Archaeologists have discovered an ancient seventh century church on the Holy Island of Lindisfarne in the U.K., believed to be the site where monks began England's mass conversion from pagan traditions to Christianity.
"This latest discovery of a potential church building on the Heugh cements Holy Island as one of the most significant early medieval sites in Britain," said Conservation Manager Sara Rushton, according to an article in MailOnline on Tuesday.
"It is incredible to think that we have uncovered two very significant buildings associated with the early Christian foundation of the priory that provide tangible links to both St. Aidan and St. Cuthbert," she added, referring to the early Christian monks.
The church in question is believed to have been built in the same time period as a monastery in 635 A.D. The small rectangular building, where the church once stood, was apparently built just a few feet from a cliff edge.
The location is believed to be the cradle of Christianity in the North East, MailOnline noted, and it is where early Christian monks set out to convert the pagan population and share with them the Good News.
Previous archaeological research at the island had found other important items, such as the Lindisfarne Gospels, one of Britain's most celebrated illuminated manuscript.
The monastery at the island grew to become an international center of learning and craftsmanship, but was ransacked in the late eight century by vikings.
The Independent noted that archaeologists have also found dozens of pieces of broken masonry at the site of the church's remains, including crudely-worked window surrounds. The eastern end of the church could have been the base of the original altar installed there by St. Aidan, they added.
Peter Ryder, an archaeologist specializing in medieval ecclesiastical buildings, affirmed the importance of the discovery.
"It is one of the most important discoveries from the early medieval period that has been made in Britain over recent decades," he said.
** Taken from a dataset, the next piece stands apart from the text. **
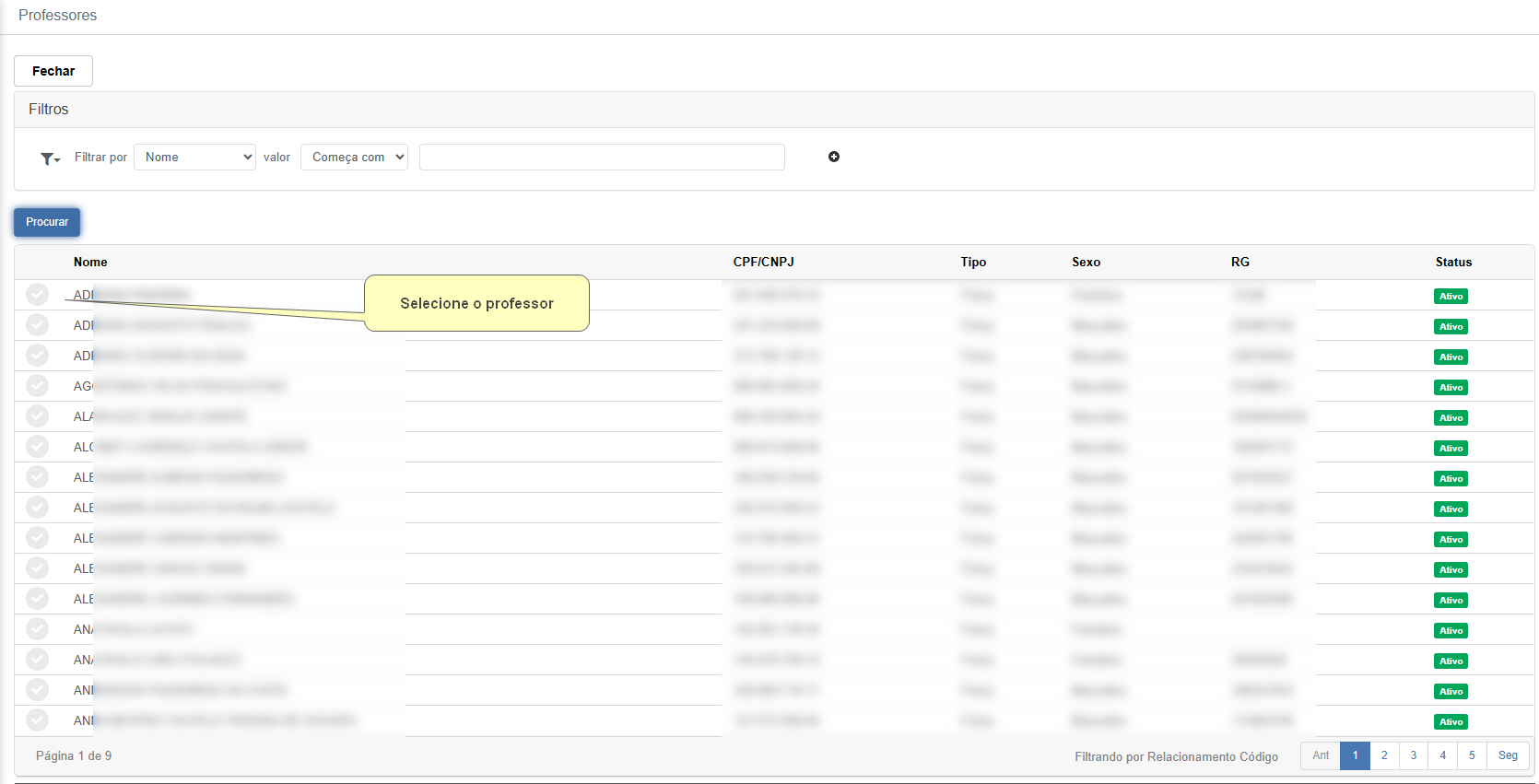Select the fourth row check circle starting AG
The height and width of the screenshot is (784, 1539).
tap(37, 386)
Experts added that while the church is pre-Norman Conquest and could potentially date anywhere from 630 A.D. to 1050, they believe the earlier date is more likely.
Richard Carlton of The Archaeological Practice and Newcastle University, who led the excavations, said that there are not many churches from the time period known in medieval Northumbria.
"What is in favor of the argument for an early church is that on the ridge it would have been entirely visible from Bamburgh, the seat of political power at the time, and in turn would have had great views of Bamburgh," Carlton said, according to Chronicle Live.
"It adds another chapter to the history of Holy Island."
The website for the Holy Island of Lindisfarne states: "In 635AD Saint Aidan came from Iona and chose to found his monastery on The Holy Island of Lindisfarne. The Christian message flourished here and spread throughout the world."